L'Auberge des morts subites
de Félix Leclerc

critiqué par Libris québécis, le 15 juin 2014
(Montréal - 82 ans)


La note:  étoiles
Le Ciel peut attendre
Il y a 51 ans, j’assistais à la création de cette pièce de théâtre de Félix Leclerc au Gésu à Montréal. En 2014, j’ai revu cette œuvre que l’on a rejouée pour commémorer le centième anniversaire de naissance de l’auteur décédé le 08/08/88. Malheureusement, après le premier entracte, le quart des spectateurs avaient quitté la salle.

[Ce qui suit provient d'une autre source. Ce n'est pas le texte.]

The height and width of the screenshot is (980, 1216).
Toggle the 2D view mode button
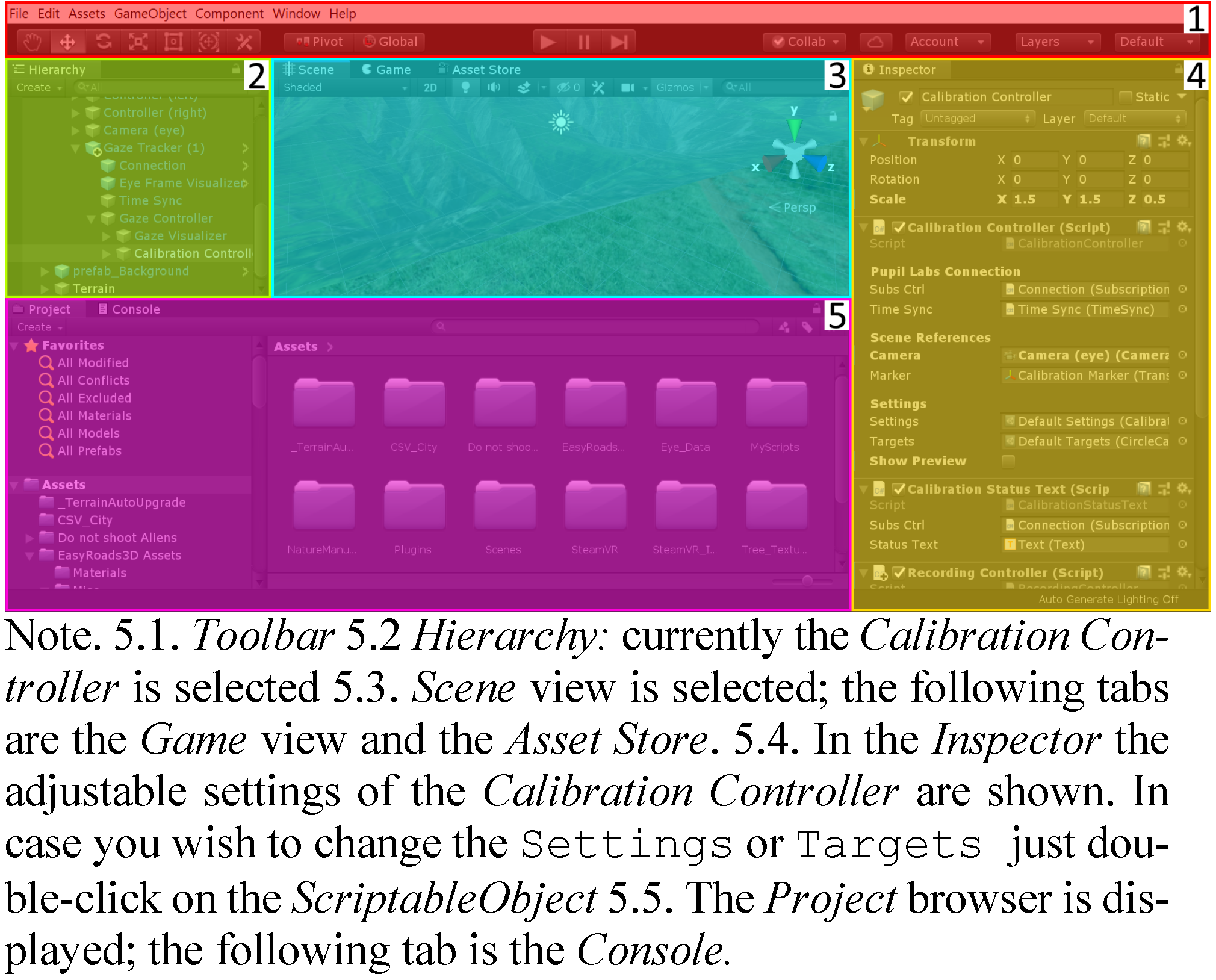pyautogui.click(x=430, y=87)
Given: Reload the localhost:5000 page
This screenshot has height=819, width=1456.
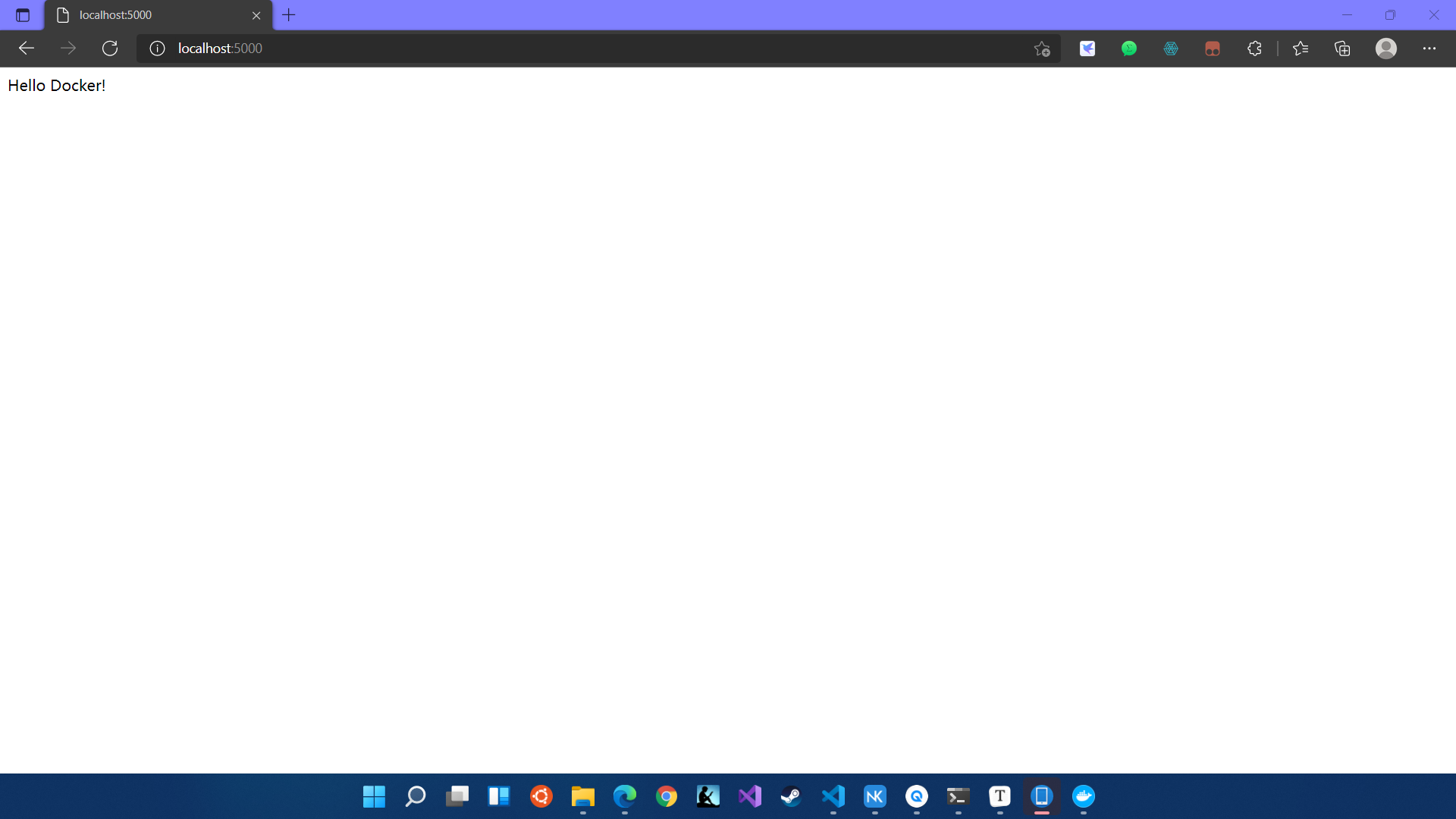Looking at the screenshot, I should (110, 49).
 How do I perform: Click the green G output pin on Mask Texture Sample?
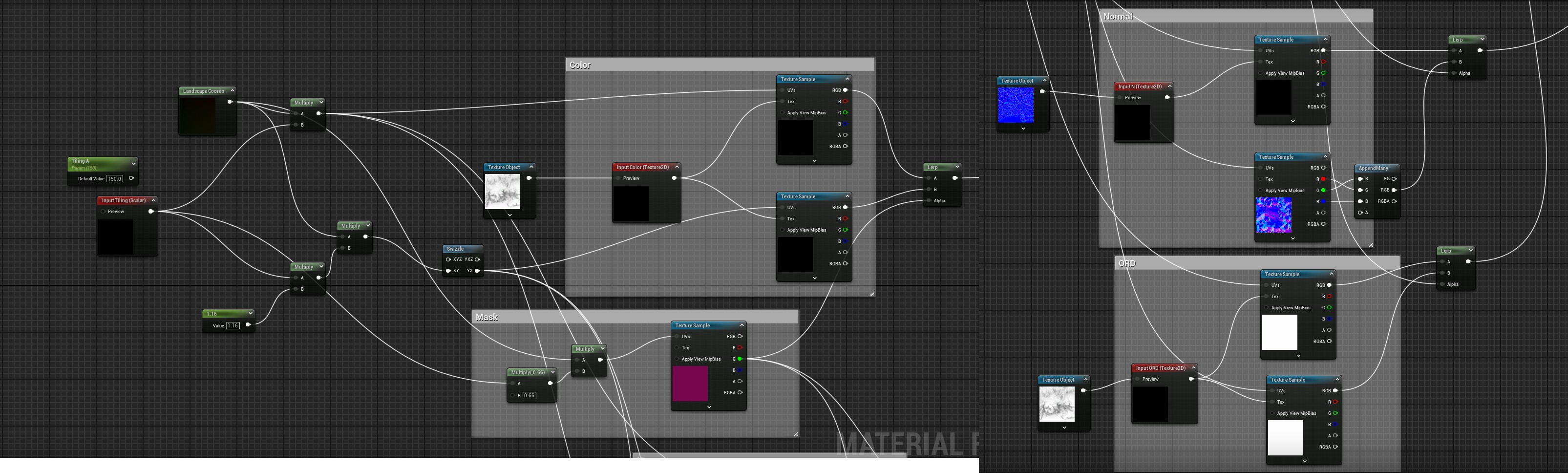[x=740, y=359]
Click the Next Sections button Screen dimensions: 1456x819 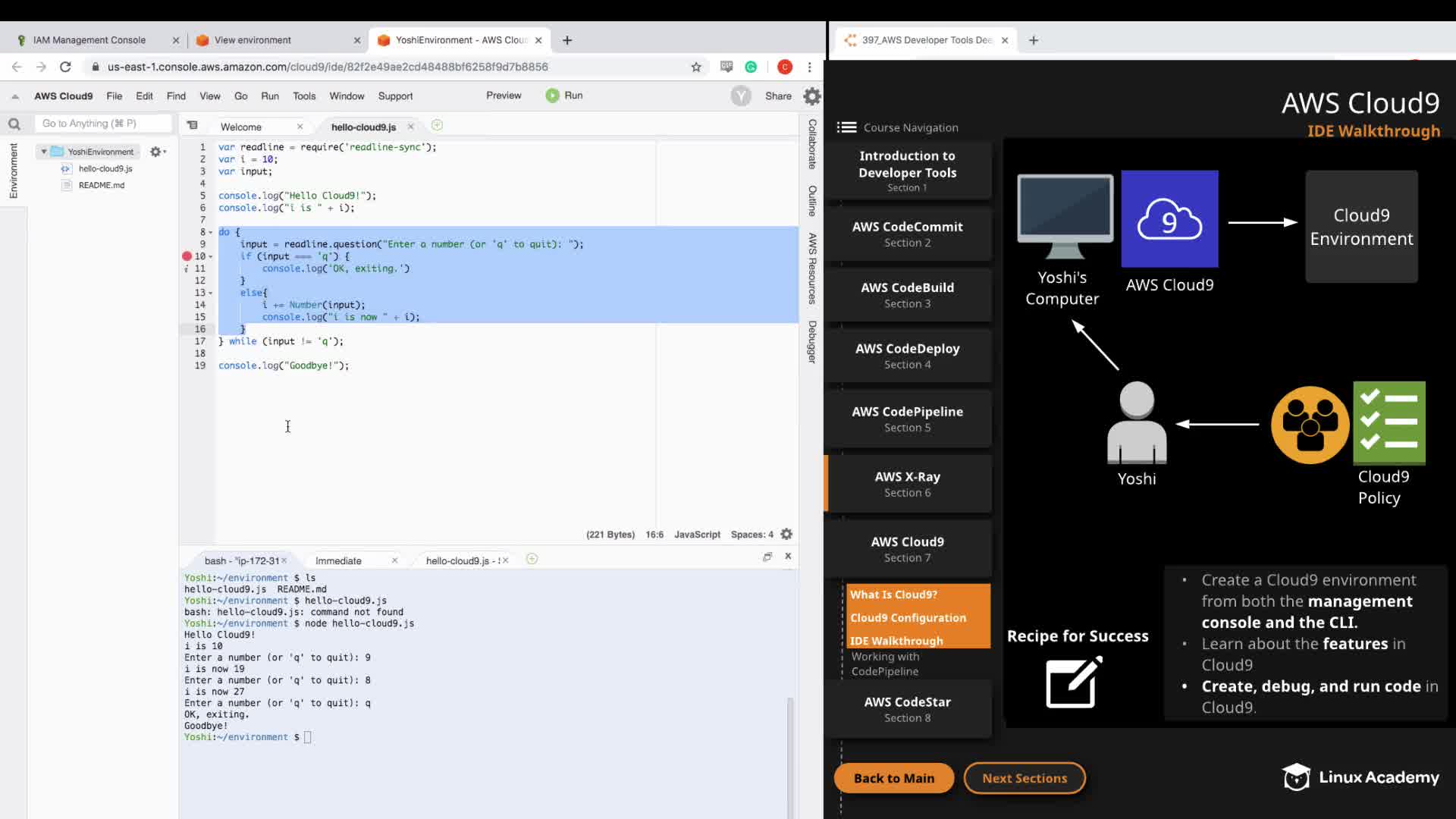1024,778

Cette comédie est une réflexion sur notre attachement à la vie terrestre, mais surtout aux excès qui dénaturent notre passage sur la planète bleue. Trois hommes et une femme se retrouvent à la porte du paradis après leur mort subite. Pour être admis auprès de Dieu, ils doivent subir les affres du purgatoire pour se délester de leurs réflexes de terriens devant l’appât du gain, la concupiscence et de tout ce qui aiguise les sens, dont on profite à son unique avantage. Difficile d’oublier les plaisirs terrestres pour chanter la gloire de son Créateur alors que l’on a toujours joué à l’Andy Warhol. L’égo aussi vaste que le monde franchit difficilement la porte étroite du vrai bonheur qu’a décrit André Gide.

Le frère Amédée, le portier du paradis, tente de les soutenir dans ce passage de la purification avant de s’intégrer au corps céleste. Mais Belzébul travaille fort pour que la conversion des protagonistes reste lettre morte. La tentation est grande de retourner sur la terre où nous sommes soumis à plein de désavantages, comme payer son impôt entre autres. Tout le monde veut aller au ciel, mais personne ne veut mourir. Pourtant au ciel, nous sommes débarrassés de toutes les contingences qui réduisent notre liberté. Finalement, tout ce beau petit monde mourra-t-il à soi pour jouir de la présence de Dieu ?

En somme, le dramaturge attire notre attention sur une existence que nos faiblesses ont entachée de toute la laideur possible. Cette réflexion passe difficilement la rampe. Je l’ai notée au sortir de la salle à moins que les spectateurs eussent réfléchi à leurs vieux péchés ou aux plaisirs de commettre les prochains. Il faut être rompu à ce discours pour l’apprécier à sa juste valeur. Les fins dernières ne donnent pas les plus grands hits. Pourtant au cinéma, Le Ciel peut attendre de Warren Beatty avait connu un succès appuyé par un Oscar. La pièce de Félix Leclerc et le film de Warren Beatty couvrent la même réalité sous le même angle, soit celui du fantastique. Bref, L’Auberge des morts subites est une œuvre qui se défend bien.